Unspeak
Page 12
The naming of operations in the twenty-first century has represented an apex of selective justification and jingoism. CENTCOM originally dubbed the US invasion of Afghanistan Operation Infinite Justice, until Muslims pointed out that, according to their religion, only Allah could dispense infinite justice.12 It was changed to Operation Enduring Freedom, another phrase expressing a wish as to the result: for who could be certain at the operation’s start that the ‘freedom’, whether it was supposed to belong to Americans or Afghans, would indeed endure? It also contained a grammatical ambiguity that proved rather a hostage to fortune. You could read it as meaning that the freedom brought to Afghanistan by US troops was something to be endured rather than enjoyed: the same kind of pun as had previously been exploited in, for example, the title of Ian McEwan’s novel, Enduring Love. Human Rights Watch appropriated the phrase in this ironical way in its report ‘Enduring Freedom’, about the excessive violence practised by American forces in Afghanistan.13 By contrast, the British military, once notable for its sick sense of humour – a mine-laying operation in Yemen in 1964 had been dubbed Operation Eggshell14 – was now rather more subtle. UK involvement in Enduring Freedom was given the classily classical name Operation Veritas. Did calling it by the Latin for ‘truth’ mean that the intent was to find out the truth, or that the British were going along with it because its public justification – that Al Qaeda operated in Afghanistan – was on this occasion true? Any notion of certitude about truth or freedom was absent from the British involvement in the subsequent war in Iraq, which was called Operation Telic. From the Greek telos, meaning end or purpose, the effect of Telic was perhaps to say that there was indeed a purpose in invading that country, while remaining agnostic as to what that purpose actually was, and looking forward to the day when the purpose was accomplished and forces could be withdrawn.

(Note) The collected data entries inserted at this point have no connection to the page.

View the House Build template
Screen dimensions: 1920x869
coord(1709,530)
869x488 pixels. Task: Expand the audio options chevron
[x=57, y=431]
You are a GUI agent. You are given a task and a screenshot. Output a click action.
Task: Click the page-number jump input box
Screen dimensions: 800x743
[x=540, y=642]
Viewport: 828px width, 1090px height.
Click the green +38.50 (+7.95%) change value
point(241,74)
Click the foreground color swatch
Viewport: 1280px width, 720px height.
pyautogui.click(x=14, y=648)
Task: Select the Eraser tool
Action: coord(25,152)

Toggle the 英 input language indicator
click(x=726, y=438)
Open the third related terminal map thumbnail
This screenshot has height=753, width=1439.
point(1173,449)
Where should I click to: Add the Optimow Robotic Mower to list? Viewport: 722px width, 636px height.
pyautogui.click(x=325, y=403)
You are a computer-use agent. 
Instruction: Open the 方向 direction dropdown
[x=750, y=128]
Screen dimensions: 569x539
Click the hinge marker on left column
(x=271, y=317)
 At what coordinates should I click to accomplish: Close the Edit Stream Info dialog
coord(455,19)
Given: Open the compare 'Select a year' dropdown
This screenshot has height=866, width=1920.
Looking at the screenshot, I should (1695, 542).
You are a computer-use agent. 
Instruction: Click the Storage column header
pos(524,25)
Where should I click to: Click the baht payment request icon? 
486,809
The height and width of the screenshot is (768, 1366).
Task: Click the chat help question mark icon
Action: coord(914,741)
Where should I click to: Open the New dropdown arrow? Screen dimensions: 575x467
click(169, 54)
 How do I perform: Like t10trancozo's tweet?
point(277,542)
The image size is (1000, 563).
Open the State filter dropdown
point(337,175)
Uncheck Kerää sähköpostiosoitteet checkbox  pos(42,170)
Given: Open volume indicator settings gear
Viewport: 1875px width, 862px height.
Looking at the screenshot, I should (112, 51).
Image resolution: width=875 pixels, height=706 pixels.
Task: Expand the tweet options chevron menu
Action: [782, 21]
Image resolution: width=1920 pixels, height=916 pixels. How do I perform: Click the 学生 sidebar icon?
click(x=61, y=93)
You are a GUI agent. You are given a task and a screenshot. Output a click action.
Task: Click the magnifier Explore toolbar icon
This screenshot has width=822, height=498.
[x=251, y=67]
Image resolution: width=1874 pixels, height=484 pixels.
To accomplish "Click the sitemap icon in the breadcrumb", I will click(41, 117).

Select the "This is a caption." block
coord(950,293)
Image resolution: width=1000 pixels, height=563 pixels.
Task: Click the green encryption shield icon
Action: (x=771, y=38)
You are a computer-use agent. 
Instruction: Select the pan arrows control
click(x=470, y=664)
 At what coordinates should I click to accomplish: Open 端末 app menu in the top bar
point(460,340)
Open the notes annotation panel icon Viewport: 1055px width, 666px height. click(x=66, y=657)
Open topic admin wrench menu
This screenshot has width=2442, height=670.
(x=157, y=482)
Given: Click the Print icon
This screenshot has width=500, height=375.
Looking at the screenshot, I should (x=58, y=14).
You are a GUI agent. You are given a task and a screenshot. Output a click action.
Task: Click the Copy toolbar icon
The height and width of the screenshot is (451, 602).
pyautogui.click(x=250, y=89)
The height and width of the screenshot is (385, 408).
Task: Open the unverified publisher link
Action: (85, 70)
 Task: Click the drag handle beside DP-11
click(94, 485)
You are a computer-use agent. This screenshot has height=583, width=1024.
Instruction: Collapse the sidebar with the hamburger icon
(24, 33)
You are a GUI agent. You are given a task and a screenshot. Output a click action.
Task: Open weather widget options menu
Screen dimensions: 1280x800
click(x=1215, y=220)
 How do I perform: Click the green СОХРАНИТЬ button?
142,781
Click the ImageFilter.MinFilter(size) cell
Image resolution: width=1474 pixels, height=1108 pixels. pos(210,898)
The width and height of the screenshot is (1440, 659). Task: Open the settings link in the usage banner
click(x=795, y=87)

Public American names for actions in occupied Iraq showed no such reserve, but seemed rather to increase in bellicosity as the situation deteriorated. Operations Iron Hammer or Resolute Sword had a ‘punitive’ ring, wrote former British minister Robin Cook, implying ‘that even senior officers [saw] their objective as intimidating Iraqis rather than winning them over’.15 There were, moreover, unfortunate echoes: Iron Hammer was the exact English equivalent of Eisenhammer, a Luftwaffe plan to destroy Soviet generators in 1943.16
Operation names in the ‘war on terror’ as a whole followed a pattern of rhetorical inflation and inevitably diminishing returns: what Churchill would have criticised merely as ‘boastful and overconfident’ gave way to names that were in danger of spiralling into pure nonsense. Operation Epic Fury was an intelligence operation supporting Enduring Freedom:17 if it hoped to borrow the glamour of Homer’s Achilles, the exemplar of epic fury, it may be supposed that the namer did not remember that the Greek hero’s rage was inspired by the death of his male lover, since the US military was not noted for its enlightened attitude towards homosexuality. Meanwhile, an Army project to provide portable electronic devices adopted the brash biblical allusion of the name Genesis II18 (the code-name Genesis I is not recorded, presumably reserved for the divine operation that created the universe; the sequel was thus of similarly cosmic importance); and an ‘advanced concept technology demonstration’ in 2001-2 was christened Krimson Sword,19 which recalled, no doubt by tasteless accident, the Ku Klux Klan’s habit of spelling as many words as possible with an initial K. (It is particularly strange to remember, in the age of the ‘war on terror’, that white supremacists call their bible the Kloran.)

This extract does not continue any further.